» Exercise material:
[Start of Attachment]

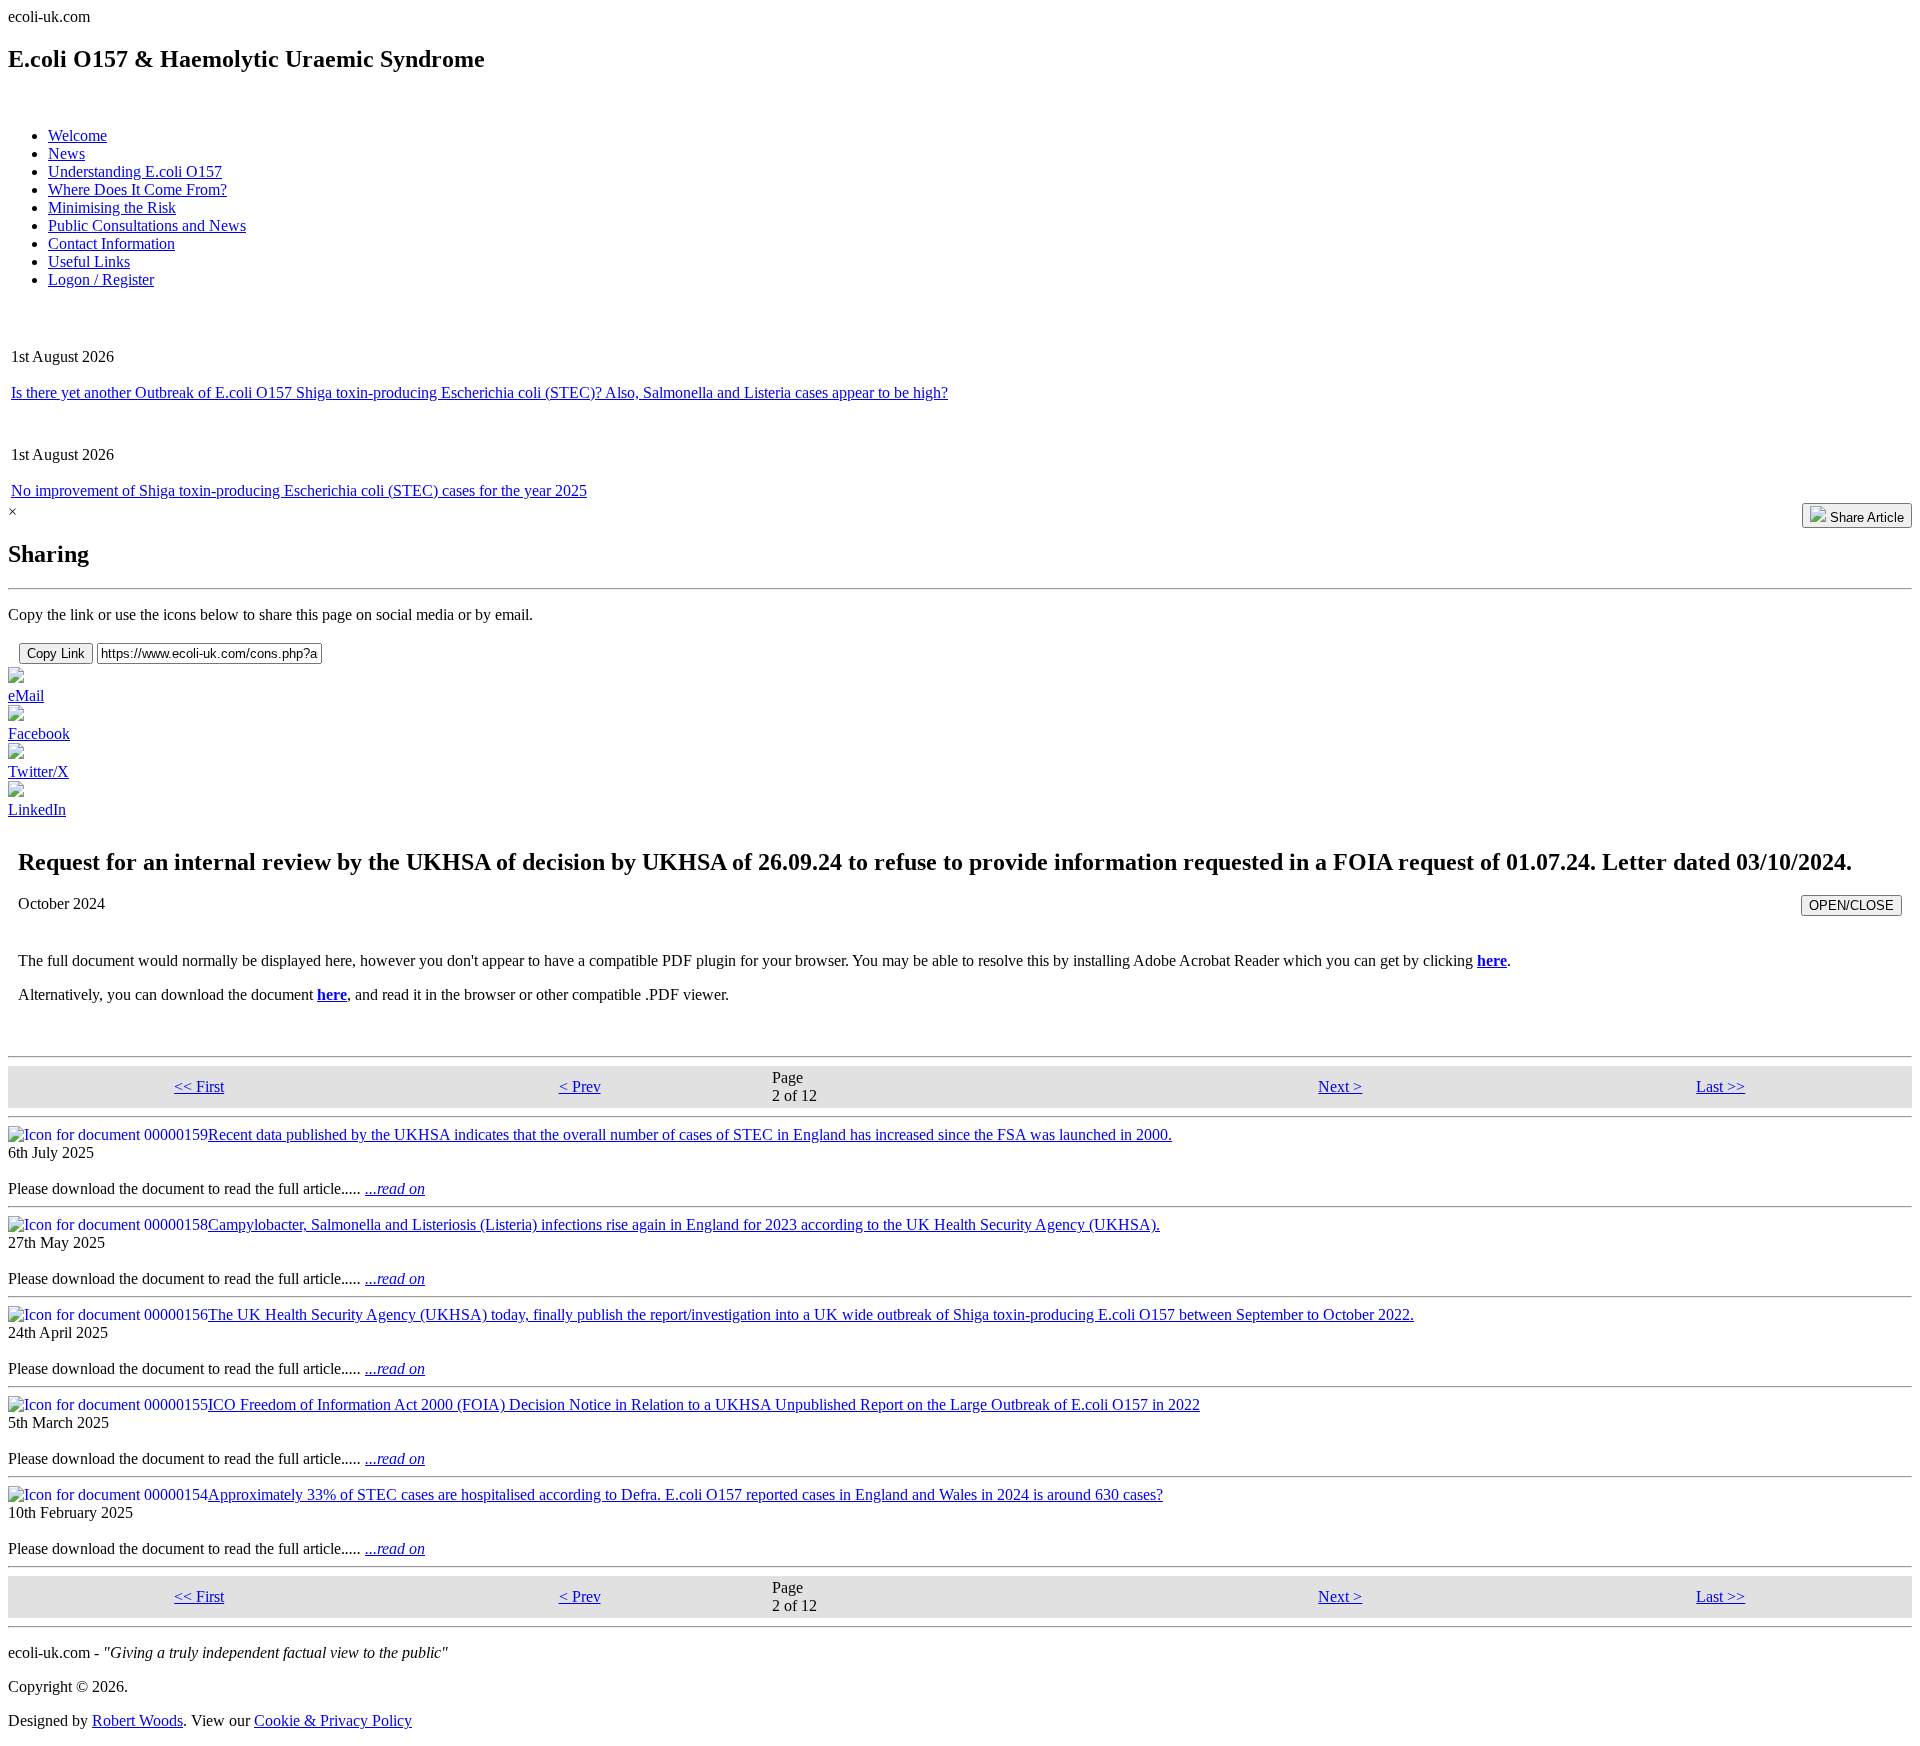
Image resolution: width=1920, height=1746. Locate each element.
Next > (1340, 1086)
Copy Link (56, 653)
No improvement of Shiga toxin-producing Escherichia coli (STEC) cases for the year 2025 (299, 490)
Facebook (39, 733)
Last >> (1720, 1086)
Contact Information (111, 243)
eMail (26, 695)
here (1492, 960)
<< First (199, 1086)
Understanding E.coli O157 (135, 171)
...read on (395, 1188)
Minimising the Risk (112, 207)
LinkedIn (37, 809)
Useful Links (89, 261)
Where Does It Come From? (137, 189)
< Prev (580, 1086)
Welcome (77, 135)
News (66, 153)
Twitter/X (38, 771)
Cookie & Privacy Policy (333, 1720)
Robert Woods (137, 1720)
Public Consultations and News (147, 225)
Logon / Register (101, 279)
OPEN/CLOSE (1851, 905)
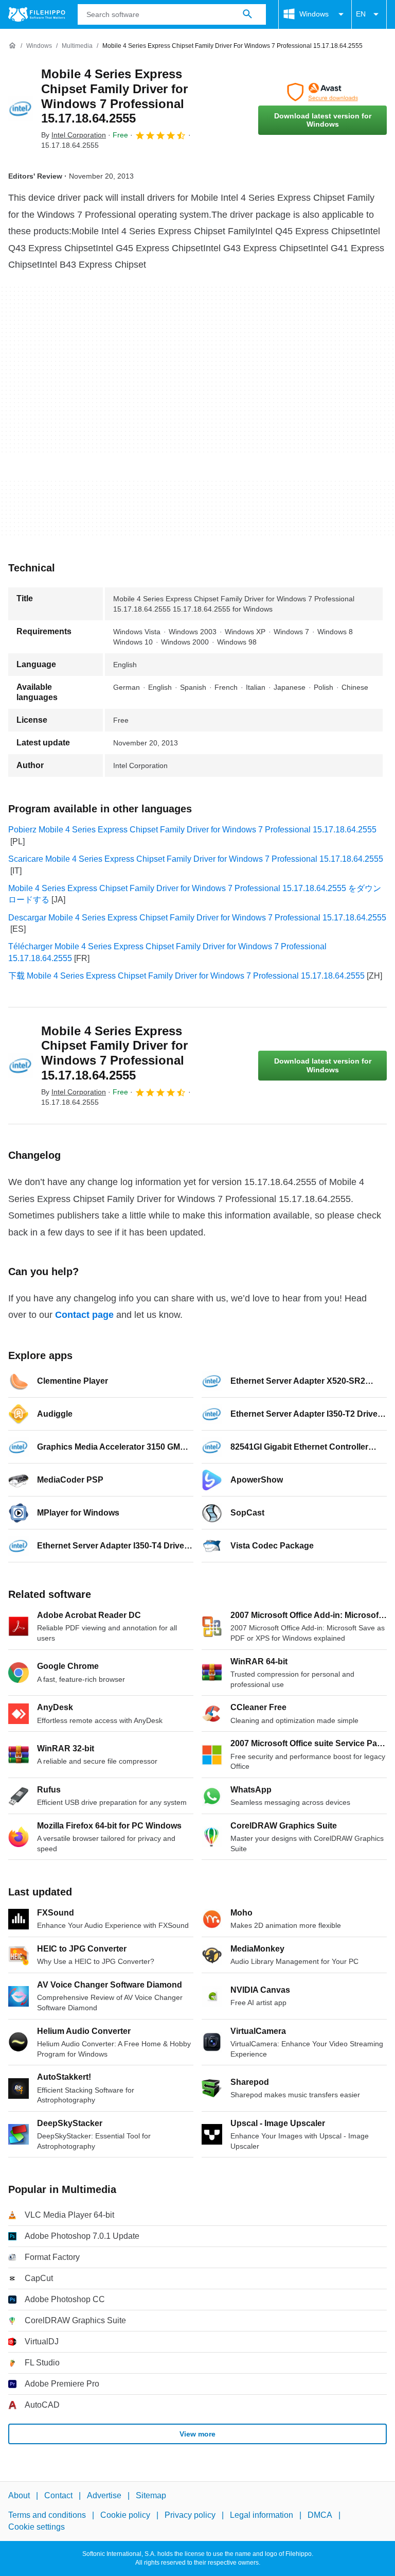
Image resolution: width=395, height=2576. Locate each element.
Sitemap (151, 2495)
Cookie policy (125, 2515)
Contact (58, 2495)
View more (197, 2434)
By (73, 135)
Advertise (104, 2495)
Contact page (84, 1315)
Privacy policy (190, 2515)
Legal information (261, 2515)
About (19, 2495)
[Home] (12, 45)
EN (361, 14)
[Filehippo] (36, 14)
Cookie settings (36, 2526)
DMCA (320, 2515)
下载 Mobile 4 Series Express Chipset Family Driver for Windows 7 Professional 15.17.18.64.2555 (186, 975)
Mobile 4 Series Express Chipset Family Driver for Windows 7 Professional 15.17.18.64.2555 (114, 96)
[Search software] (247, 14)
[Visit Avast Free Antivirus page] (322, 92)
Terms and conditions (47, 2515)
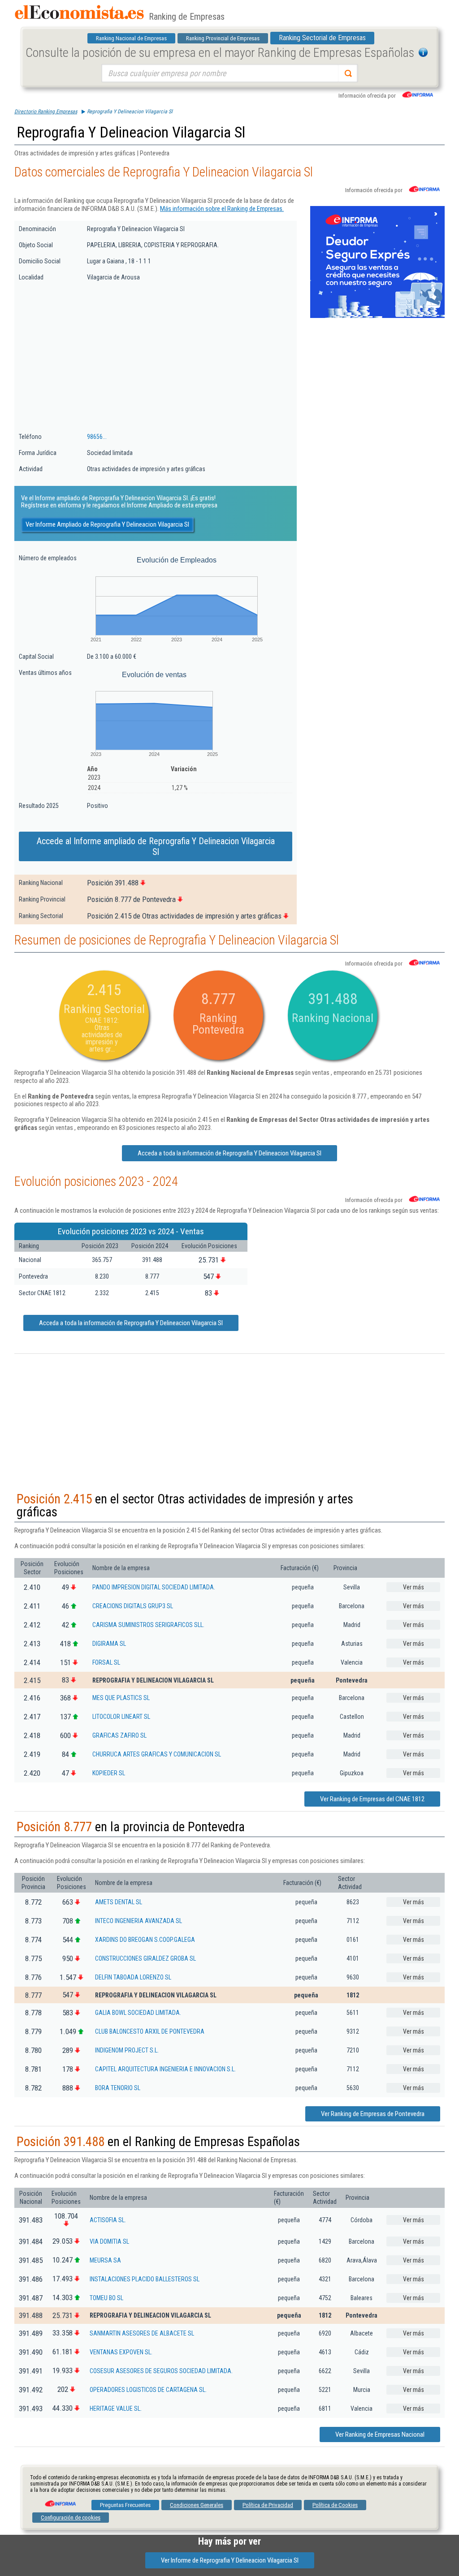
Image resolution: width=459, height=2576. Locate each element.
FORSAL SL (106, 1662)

[End of Attachment]

» Problem requirements: Your task is to repeat the listing exactly while omitting its pictures.

» Task answer:
Image resolution: width=1920, height=1746. Locate each element.
Next > (1340, 1086)
Copy Link (56, 653)
No improvement of Shiga toxin-producing Escherichia coli (STEC) cases for the year 2025 (299, 490)
Facebook (39, 733)
Last >> (1720, 1086)
Contact Information (111, 243)
eMail (26, 695)
here (1492, 960)
<< First (199, 1086)
Understanding E.coli O157 (135, 171)
...read on (395, 1188)
Minimising the Risk (112, 207)
LinkedIn (37, 809)
Useful Links (89, 261)
Where Does It Come From? (137, 189)
< Prev (580, 1086)
Welcome (77, 135)
News (66, 153)
Twitter/X (38, 771)
Cookie & Privacy Policy (333, 1720)
Robert Woods (137, 1720)
Public Consultations and News (147, 225)
Logon / Register (101, 279)
OPEN/CLOSE (1851, 905)
Image resolution: width=395, height=2576. Locate each element.
Sitemap (151, 2495)
Cookie policy (125, 2515)
Contact (58, 2495)
View more (197, 2434)
By (73, 135)
Advertise (104, 2495)
Contact page (84, 1315)
Privacy policy (190, 2515)
Legal information (261, 2515)
About (19, 2495)
[Home] (12, 45)
EN (361, 14)
[Filehippo] (36, 14)
Cookie settings (36, 2526)
DMCA (320, 2515)
下载 Mobile 4 Series Express Chipset Family Driver for Windows 7 Professional 15.17.18.64.2555 (186, 975)
Mobile 4 Series Express Chipset Family Driver for Windows 7 Professional 15.17.18.64.2555 (114, 96)
[Search software] (247, 14)
[Visit Avast Free Antivirus page] (322, 92)
Terms and conditions (47, 2515)
Image resolution: width=459, height=2576. Locate each element.
FORSAL SL (106, 1662)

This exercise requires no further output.